Un hangar grand comme un paysage industriel, dans lequel on entre en sinuant entre d’énormes blocs de marbre et toute une machinerie pour tailler la pierre. C’est là, au cœur minéral des carrières de la Vallée Heureuse d’Hydrequent que le sculpteur Gérard Ducouret a installé son antre. Vaste atelier où se côtoient les outils, les projets et les œuvres en attendant d’être montrées. Rapport à la carrière qui l’habite, les sculptures de Ducouret sont tout à la fois des vestiges de la terre et des restes de l’histoire industrielle.
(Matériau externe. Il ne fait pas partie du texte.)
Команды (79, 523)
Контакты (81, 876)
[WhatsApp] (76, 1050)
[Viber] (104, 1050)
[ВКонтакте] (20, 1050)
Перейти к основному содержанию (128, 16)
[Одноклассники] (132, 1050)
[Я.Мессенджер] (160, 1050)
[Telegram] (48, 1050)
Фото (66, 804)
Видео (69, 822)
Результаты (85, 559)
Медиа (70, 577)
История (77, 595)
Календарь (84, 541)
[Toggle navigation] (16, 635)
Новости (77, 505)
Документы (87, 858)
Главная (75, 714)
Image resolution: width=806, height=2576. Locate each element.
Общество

On est devant un art transculturel hérité de l’esthétique de la nature et traversé par tout le baroque contemporain. Ses œuvres polymorphe sont inspirées par le lieu, l’exploitation du marbre dans les carrières et sa transformation dans l’usine
Il y a des sculptures du land art, ce que l’artiste appelle « des pierres capturées pour être ensuite domestiquées et exposées dans les villes comme des trophées de chasse ». Ce sont des formes telluriques issues du sol, mais qui semblent toujours prêtes à y retourner. Des formes engagées dans un endroit donné, des témoins du lieu où elles sont produites et de l'endroit où elles sont installées. Tout autant objets à voir qu’espace à vivre…
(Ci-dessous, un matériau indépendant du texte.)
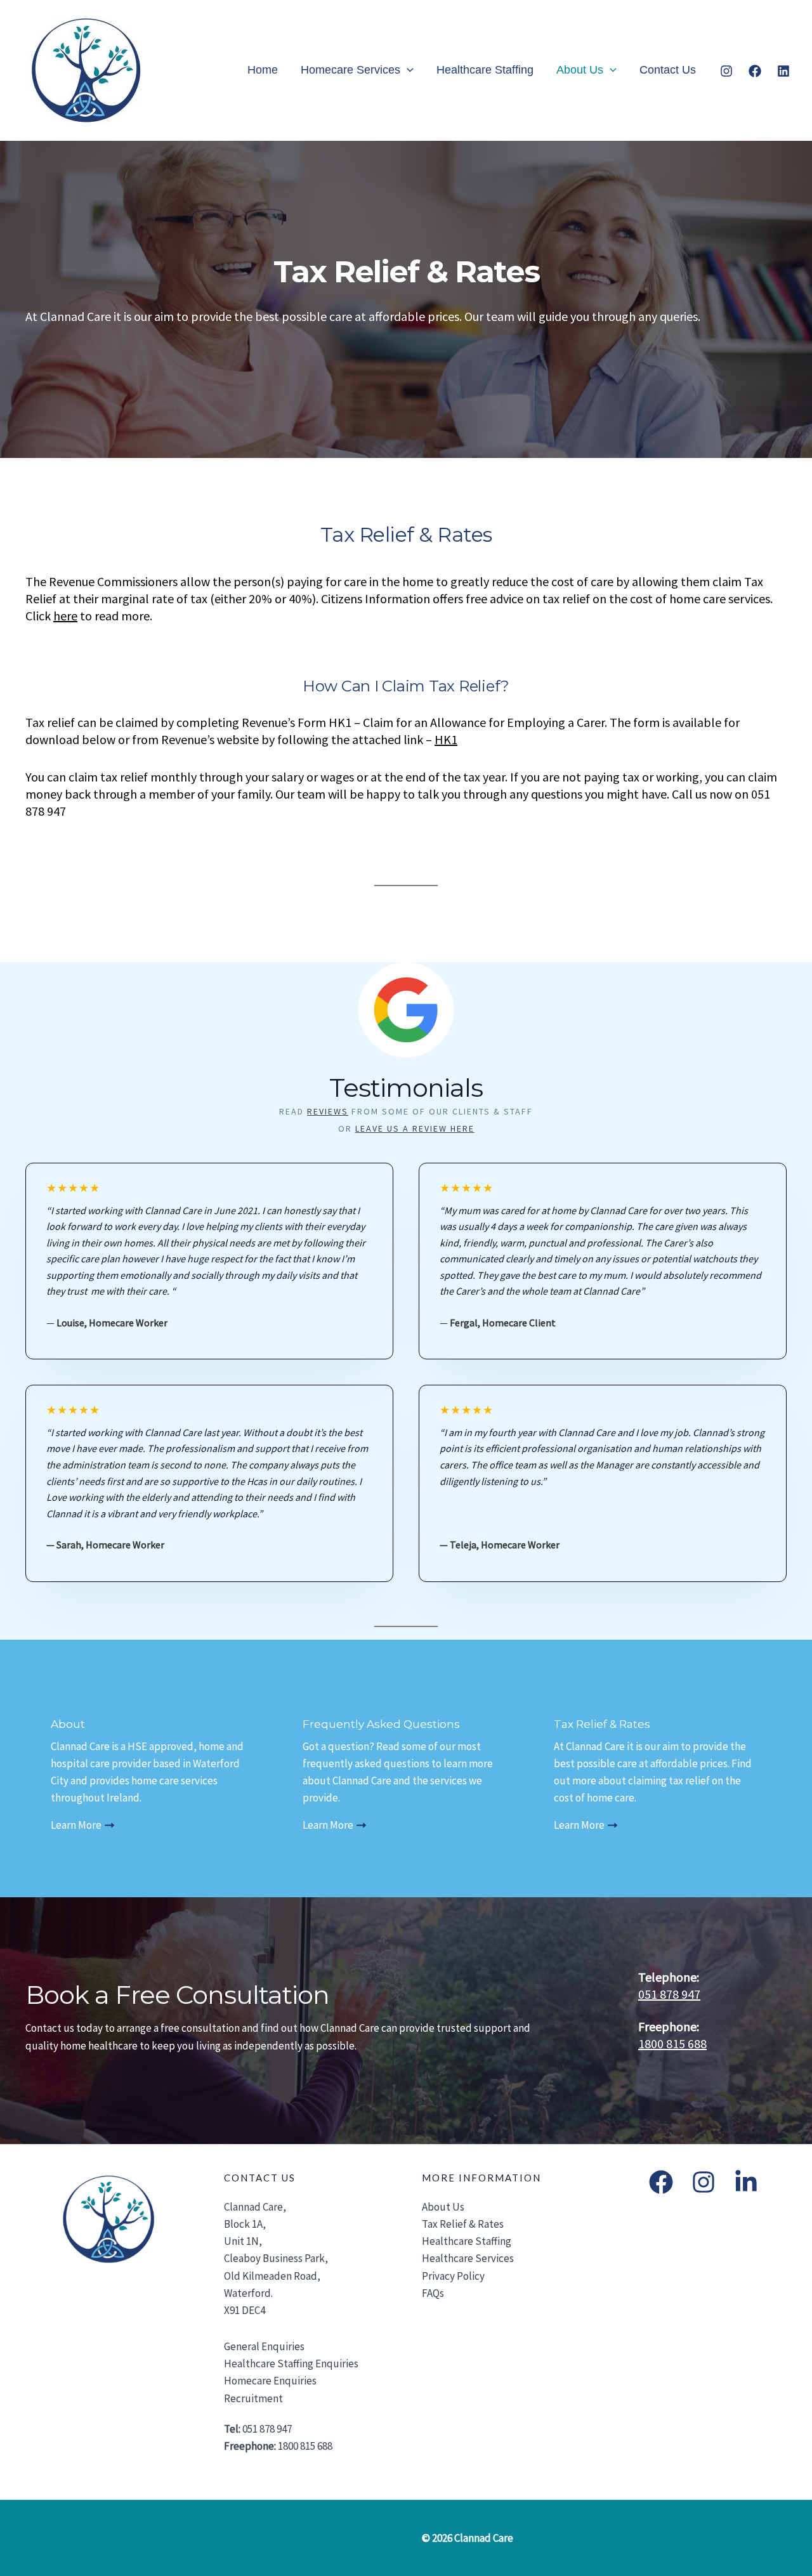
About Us (579, 70)
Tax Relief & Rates (463, 2224)
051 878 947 (669, 1994)
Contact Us (667, 70)
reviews (327, 1111)
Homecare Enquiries (270, 2381)
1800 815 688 (672, 2043)
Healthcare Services (468, 2258)
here (65, 616)
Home (262, 70)
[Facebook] (755, 71)
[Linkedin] (783, 71)
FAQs (433, 2293)
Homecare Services (350, 70)
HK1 (446, 739)
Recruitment (253, 2398)
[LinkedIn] (746, 2182)
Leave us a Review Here (415, 1128)
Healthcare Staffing (485, 70)
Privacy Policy (453, 2276)
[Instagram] (726, 71)
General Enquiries (264, 2346)
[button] (407, 70)
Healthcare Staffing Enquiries (291, 2363)
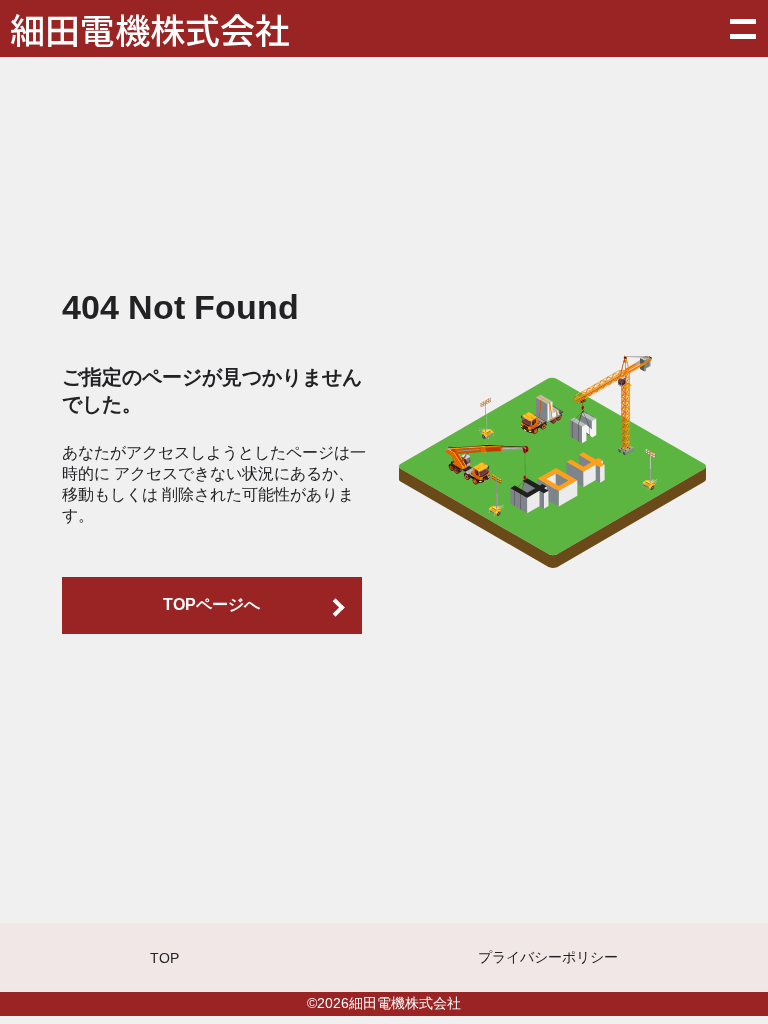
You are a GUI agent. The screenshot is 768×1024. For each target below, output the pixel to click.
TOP (164, 958)
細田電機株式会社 (150, 28)
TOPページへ (211, 604)
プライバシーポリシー (548, 957)
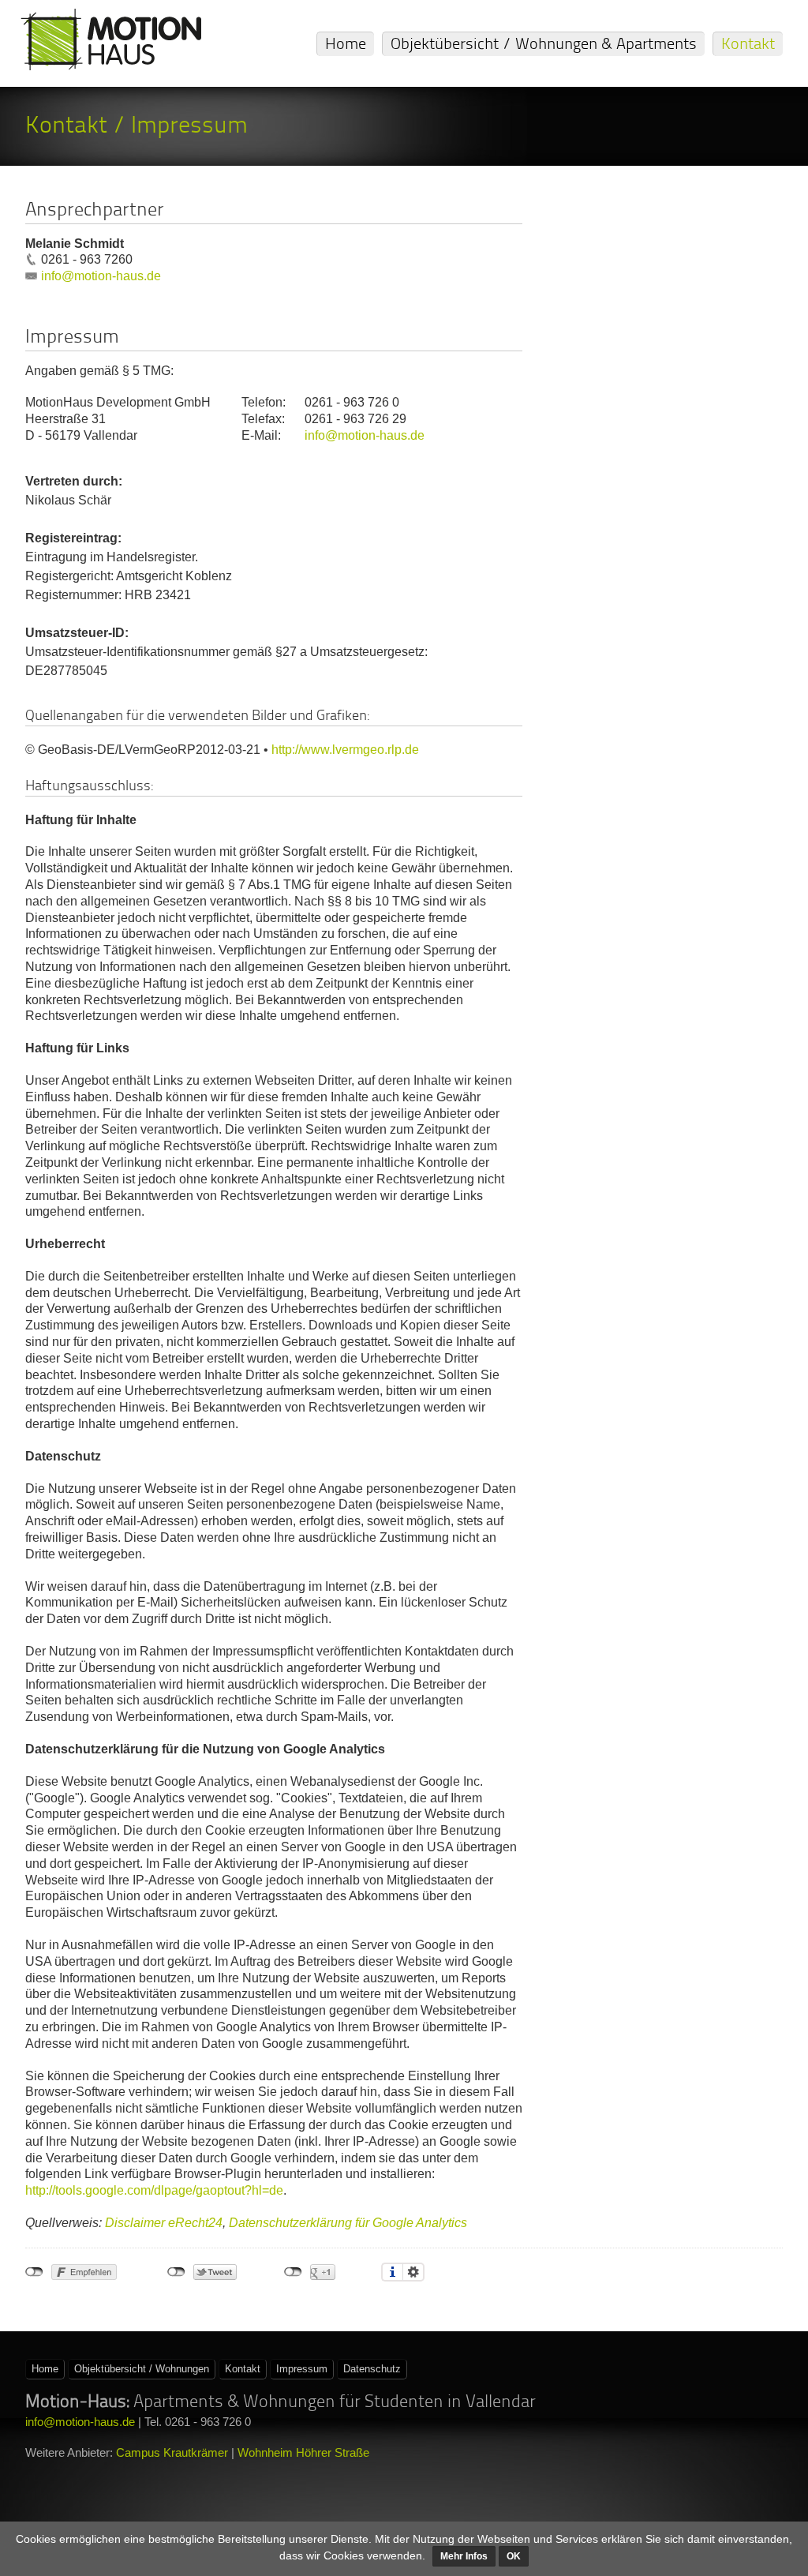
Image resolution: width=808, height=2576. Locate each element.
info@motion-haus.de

Il y a aussi des œuvres qui ont l’air de provenir d’une fouille, une sorte d’archéologie industrielle, avec des imbrications de matériaux hétéroclites qu’on dirait scellés par le temps. Il s’agit de confrontations entre la pierre et l’acier, où le granit et le marbre s’opposent aux chaînes et aux boulons. Ceux-ci sont des objets récupérés, des épaves de notre ère dont l’assemblage compose des machines imaginaires à tailler le roc. A la fois survivant acharné des âges de la main et deus ex machina de ce temps des forgerons, Gérard Ducouret opère sur la mémoire du travail humain, sur ce temps de la mémoire qu’est le présent lequel est aussi celui des prophéties.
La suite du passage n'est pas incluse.